On the instances where the law is not clear, Ssekaana advised the members of the tribunal to resolve such matters in favour of the taxpayers and then recommend amendment of the law in case a lacuna (legal gap) has been detected. Citing a case of taxi operators under Uganda Taxi Operators and Drivers Association (UTODA), which he handled before being admitted to the bench, Ssekaana said, “You rather tell URA to amend the law than twisting your decision to suit its interests.”
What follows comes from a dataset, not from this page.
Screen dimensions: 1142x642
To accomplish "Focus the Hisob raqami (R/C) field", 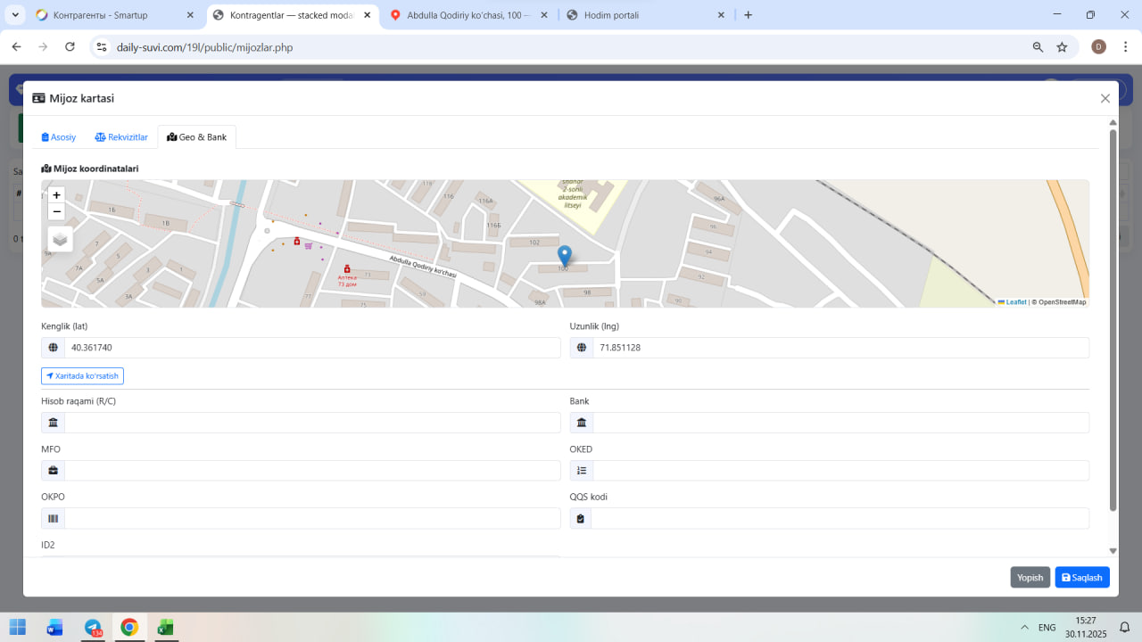I will pyautogui.click(x=312, y=423).
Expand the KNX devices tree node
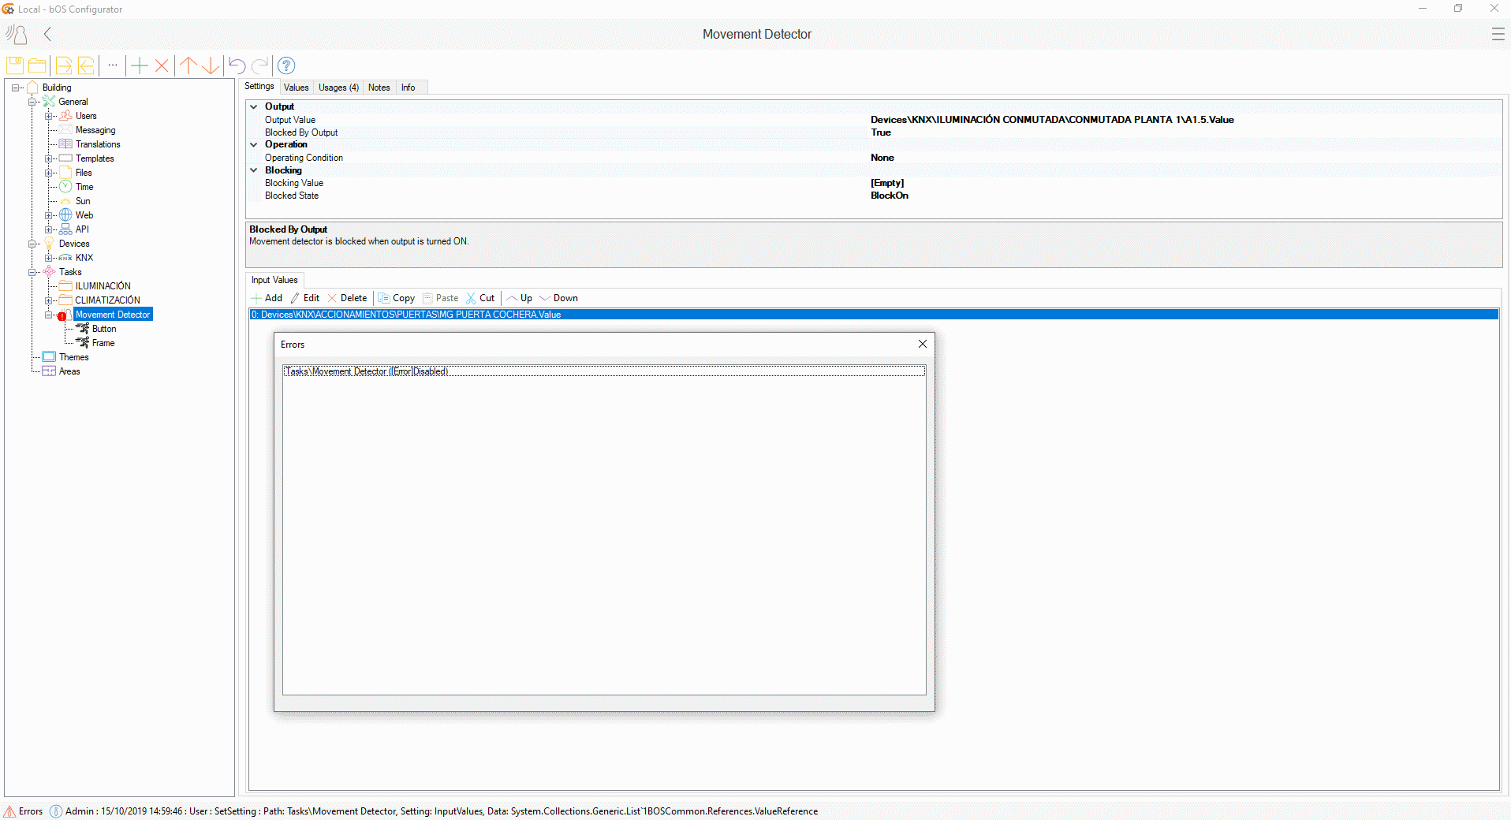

While Ssekaana advised the members of the tribunal to desist from dismissing the cases on technicities, he clarified that this doesn't mean they should ignore the timeframe for filing an appeal
before the tribunal as stipulated under the law. "We should separate technicities from what the law provides. For example, if there is a document with relevant information but it is not dated, do not reject it but do not accept a case that is filed out of the period provided for under the law. Therefore, don't copy what we do in ordinary courts, be flexible otherwise if you copy what we do, people will shun the tribunal," noted Ssekaana.
On the jurisdiction of the courts in tax matters, Ssekaana explained that an appeal from the tribunal lies to the Court of Appeal while the High Court handles judicial review that concerns the procedural matters of the tribunal.
Justice Damalie Lwanga, the executive director of the Judicial Training Institute implored the tribunal members to always put in mind the purpose for which the tribunal was created. "Your tribunal is a creation of the legislature intended to resolve disputes through hearing appeals from members of the public who are dissatisfied with the decisions of the URA. I want to advise you that it is important to create a good image of the tribunal to the members of the public so that you build the public's confidence in the tribunal," Lwanga said.
Lwanga also appealed to the members of the tribunal to serve with integrity, humility, transparency, diligence, utmost sobriety and make decisions that can be defended in law. Please, avoid instances of bias and treat both the tax collector and tax payer as equal litigants," Lwanga said.
Dr Asa Mugenyi, the chairperson of the Tax Appeals Tribunal said some good progress has been made since the establishment of the tribunal in 1997 and that the training is going to enhance their
The weeklong training will end on Thursday with registrar Mary Kisakye taking the participants through the conduct, ethics and integrity of a public officer.